DATA FOR ANALYSIS section start

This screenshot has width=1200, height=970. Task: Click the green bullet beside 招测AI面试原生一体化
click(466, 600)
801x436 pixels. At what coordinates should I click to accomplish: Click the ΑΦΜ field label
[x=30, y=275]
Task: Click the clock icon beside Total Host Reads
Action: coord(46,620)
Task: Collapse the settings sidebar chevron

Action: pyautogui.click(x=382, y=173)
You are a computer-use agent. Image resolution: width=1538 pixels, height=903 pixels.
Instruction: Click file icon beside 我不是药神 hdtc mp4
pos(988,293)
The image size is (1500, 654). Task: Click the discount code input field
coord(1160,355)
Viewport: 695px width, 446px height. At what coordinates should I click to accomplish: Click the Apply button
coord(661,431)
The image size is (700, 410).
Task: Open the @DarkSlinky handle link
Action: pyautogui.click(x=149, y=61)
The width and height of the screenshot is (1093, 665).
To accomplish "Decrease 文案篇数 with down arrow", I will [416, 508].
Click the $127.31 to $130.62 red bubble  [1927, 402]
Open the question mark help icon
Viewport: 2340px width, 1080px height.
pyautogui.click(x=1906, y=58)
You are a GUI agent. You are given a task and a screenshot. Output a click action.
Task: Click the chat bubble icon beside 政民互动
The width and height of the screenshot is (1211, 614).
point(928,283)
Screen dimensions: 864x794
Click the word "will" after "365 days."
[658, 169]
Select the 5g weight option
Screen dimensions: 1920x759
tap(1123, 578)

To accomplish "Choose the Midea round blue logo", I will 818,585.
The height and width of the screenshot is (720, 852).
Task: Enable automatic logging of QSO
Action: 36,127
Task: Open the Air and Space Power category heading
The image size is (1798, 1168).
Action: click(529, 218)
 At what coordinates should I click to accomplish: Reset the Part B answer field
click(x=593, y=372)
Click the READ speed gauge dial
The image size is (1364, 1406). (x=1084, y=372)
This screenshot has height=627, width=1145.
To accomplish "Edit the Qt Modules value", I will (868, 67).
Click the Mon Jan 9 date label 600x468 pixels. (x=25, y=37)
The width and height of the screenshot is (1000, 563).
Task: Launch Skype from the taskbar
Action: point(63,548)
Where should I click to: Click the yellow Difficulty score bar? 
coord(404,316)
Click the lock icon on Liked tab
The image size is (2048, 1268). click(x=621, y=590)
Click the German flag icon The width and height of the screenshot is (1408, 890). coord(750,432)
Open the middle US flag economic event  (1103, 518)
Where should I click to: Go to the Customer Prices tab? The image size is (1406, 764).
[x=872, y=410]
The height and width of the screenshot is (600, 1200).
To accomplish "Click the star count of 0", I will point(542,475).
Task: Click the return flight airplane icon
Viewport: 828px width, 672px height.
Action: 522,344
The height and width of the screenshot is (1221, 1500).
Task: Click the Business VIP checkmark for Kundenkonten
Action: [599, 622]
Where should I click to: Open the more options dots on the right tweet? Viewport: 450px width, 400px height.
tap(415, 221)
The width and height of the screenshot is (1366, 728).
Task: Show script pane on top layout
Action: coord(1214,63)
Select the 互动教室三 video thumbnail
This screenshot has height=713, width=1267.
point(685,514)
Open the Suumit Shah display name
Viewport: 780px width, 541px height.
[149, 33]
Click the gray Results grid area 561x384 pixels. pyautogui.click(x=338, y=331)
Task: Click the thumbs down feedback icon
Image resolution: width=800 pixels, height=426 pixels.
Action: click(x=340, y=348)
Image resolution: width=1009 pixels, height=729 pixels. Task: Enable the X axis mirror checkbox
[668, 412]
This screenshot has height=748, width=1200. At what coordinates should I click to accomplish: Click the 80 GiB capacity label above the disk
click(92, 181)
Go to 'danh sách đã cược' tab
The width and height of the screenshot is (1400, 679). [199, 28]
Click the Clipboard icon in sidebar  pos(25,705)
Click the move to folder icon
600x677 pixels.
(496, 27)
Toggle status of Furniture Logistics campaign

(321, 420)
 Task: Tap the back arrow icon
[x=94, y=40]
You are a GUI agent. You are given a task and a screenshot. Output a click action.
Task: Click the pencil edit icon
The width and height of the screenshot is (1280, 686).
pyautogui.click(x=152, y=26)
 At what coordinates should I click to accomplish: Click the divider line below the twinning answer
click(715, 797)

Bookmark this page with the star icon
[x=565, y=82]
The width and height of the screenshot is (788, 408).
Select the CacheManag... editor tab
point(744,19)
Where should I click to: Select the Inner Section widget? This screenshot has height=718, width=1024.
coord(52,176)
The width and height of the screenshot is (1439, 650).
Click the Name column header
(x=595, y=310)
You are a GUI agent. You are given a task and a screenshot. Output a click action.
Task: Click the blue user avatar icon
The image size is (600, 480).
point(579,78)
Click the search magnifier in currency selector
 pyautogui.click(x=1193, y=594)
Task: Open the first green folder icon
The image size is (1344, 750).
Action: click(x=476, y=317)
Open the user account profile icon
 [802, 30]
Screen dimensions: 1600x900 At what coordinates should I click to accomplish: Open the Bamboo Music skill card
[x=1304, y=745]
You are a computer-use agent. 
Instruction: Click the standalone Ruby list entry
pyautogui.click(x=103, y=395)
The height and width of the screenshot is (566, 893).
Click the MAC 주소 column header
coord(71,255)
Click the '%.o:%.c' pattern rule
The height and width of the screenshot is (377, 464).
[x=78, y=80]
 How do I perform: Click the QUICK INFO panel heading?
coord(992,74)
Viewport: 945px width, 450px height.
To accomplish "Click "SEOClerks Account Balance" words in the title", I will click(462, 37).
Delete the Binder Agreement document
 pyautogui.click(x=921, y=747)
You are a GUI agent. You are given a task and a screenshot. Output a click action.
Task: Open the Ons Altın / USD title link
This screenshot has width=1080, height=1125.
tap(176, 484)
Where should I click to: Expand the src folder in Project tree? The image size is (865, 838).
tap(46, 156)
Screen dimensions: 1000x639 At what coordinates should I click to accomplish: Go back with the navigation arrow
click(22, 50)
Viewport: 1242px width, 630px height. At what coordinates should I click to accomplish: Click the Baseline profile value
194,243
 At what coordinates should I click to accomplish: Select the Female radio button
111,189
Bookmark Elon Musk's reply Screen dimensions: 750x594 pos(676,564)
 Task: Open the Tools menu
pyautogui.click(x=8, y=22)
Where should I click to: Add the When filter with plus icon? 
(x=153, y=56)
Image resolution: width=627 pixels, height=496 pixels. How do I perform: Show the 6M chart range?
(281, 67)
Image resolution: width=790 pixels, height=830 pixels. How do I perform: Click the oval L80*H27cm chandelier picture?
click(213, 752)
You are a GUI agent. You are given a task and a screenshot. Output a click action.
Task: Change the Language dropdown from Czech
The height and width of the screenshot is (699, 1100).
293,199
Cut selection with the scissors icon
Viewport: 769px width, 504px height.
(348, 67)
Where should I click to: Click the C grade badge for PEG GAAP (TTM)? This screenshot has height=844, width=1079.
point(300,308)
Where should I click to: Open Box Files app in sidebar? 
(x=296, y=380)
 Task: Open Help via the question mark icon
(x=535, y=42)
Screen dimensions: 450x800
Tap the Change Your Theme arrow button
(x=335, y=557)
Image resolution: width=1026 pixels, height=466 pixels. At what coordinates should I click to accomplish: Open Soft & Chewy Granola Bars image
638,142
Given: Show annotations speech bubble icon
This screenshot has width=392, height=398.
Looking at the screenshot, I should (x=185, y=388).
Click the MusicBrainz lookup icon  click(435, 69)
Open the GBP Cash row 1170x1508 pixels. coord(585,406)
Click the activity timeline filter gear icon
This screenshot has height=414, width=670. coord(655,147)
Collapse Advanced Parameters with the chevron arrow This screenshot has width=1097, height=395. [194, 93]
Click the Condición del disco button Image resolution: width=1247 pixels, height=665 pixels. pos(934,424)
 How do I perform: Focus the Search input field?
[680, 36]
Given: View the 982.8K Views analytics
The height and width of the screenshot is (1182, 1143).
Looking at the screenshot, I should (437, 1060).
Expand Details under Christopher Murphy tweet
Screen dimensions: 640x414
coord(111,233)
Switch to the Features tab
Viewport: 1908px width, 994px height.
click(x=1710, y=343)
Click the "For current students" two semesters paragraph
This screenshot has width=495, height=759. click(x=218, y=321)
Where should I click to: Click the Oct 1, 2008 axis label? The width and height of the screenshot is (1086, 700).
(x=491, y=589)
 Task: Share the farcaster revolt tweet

DATA FOR ANALYSIS section end

TASK STATEMENT: Copy exactly the lines that begin with the one containing "The height and width of the screenshot is (1182, 1143)." and continue to the end of the records, both included, and nothing more.

SOLUTION TO THIS EXERCISE:
The height and width of the screenshot is (1182, 1143).
Looking at the screenshot, I should (437, 1060).
Expand Details under Christopher Murphy tweet
Screen dimensions: 640x414
coord(111,233)
Switch to the Features tab
Viewport: 1908px width, 994px height.
click(x=1710, y=343)
Click the "For current students" two semesters paragraph
This screenshot has width=495, height=759. click(x=218, y=321)
Where should I click to: Click the Oct 1, 2008 axis label? The width and height of the screenshot is (1086, 700).
(x=491, y=589)
 Task: Share the farcaster revolt tweet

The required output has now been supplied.